WHAT TO DO: Pick out every line in the material below that contains the word "marker", and copy each of those lines in full.

============

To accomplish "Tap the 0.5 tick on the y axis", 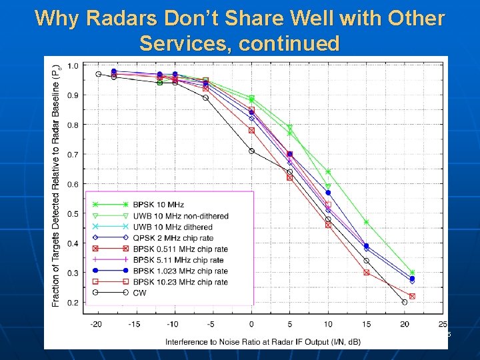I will click(72, 214).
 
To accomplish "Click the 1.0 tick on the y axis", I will click(72, 65).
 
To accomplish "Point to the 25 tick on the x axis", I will click(443, 325).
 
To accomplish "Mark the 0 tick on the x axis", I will click(251, 325).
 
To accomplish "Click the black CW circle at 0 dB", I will click(251, 151).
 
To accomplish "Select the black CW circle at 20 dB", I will click(405, 302).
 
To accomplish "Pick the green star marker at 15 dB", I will click(366, 222).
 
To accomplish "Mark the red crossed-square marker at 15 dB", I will click(366, 272).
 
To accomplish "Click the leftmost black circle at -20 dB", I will click(98, 74).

============

SOLUTION TO THIS PROBLEM:
To accomplish "Pick the green star marker at 15 dB", I will click(366, 222).
To accomplish "Mark the red crossed-square marker at 15 dB", I will click(366, 272).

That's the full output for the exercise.